# [Action item]
Where does "Google" appear in the data? Return each line that holds it.

# [Collected data entries]
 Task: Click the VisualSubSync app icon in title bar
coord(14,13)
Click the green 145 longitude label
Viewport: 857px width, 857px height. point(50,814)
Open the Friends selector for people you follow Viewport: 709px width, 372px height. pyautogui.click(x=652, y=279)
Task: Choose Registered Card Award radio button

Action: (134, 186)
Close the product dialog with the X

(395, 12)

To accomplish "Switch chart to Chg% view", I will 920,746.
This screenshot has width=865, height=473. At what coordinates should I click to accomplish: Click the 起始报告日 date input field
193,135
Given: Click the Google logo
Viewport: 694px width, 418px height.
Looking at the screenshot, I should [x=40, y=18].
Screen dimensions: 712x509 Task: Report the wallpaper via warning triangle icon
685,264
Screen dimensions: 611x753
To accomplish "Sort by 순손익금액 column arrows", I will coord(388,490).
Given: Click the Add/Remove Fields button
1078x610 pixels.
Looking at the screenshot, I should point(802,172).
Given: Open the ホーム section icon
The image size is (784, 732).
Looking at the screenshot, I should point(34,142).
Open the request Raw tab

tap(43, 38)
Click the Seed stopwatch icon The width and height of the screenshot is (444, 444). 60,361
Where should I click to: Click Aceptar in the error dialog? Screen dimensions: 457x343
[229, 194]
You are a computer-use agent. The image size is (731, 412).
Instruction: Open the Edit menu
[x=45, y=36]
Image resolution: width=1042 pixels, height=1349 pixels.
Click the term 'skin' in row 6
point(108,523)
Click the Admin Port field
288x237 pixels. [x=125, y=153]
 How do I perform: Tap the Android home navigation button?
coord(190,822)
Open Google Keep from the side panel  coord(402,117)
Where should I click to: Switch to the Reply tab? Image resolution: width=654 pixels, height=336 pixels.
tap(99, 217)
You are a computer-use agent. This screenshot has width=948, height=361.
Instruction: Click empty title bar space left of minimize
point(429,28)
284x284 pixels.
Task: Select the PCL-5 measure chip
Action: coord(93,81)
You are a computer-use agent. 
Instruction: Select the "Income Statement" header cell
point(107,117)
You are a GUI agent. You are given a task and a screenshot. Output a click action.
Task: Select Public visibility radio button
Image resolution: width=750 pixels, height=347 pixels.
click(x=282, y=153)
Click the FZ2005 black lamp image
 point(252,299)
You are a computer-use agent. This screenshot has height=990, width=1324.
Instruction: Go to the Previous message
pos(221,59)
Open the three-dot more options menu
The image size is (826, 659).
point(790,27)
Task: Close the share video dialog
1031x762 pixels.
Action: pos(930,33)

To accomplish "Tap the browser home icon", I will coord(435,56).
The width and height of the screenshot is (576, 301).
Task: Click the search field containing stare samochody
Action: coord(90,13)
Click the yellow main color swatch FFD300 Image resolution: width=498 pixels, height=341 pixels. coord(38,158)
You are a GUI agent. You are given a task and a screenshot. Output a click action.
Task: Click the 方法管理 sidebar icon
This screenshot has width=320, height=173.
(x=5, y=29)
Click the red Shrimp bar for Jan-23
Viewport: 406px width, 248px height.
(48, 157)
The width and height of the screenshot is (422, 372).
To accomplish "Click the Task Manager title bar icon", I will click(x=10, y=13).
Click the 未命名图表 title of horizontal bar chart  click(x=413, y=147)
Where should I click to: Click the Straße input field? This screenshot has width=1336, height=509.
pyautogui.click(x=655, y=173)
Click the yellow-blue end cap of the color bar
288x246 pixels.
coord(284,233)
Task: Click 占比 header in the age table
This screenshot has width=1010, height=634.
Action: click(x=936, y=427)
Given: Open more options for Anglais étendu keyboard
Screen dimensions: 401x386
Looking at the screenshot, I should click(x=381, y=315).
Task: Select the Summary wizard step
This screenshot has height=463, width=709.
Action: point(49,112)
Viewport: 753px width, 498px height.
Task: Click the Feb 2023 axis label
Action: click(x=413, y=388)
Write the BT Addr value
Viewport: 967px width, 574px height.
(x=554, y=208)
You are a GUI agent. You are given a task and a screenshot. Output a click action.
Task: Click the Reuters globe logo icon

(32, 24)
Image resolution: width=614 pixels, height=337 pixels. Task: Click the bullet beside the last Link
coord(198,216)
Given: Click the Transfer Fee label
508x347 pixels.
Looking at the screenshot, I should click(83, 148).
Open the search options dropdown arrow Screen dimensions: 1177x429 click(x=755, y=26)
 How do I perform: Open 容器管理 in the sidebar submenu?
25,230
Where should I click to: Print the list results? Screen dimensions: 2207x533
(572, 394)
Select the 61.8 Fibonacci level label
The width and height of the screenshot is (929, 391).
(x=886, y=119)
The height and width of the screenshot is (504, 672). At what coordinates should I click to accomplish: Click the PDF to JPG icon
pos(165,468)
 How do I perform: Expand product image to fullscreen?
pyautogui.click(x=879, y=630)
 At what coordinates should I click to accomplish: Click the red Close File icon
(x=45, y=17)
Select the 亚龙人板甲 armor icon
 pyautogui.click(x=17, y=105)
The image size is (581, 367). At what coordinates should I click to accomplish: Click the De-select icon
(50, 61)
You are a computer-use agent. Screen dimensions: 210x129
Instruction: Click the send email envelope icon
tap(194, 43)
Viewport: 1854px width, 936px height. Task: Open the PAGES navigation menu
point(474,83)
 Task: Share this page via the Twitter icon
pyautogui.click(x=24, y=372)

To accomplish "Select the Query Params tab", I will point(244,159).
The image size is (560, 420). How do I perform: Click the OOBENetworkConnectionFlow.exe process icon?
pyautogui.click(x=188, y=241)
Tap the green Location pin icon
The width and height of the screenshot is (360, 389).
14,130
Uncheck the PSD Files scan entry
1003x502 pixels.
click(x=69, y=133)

# [Response area]
Given: Click the Google logo
Open Google Keep from the side panel  coord(402,117)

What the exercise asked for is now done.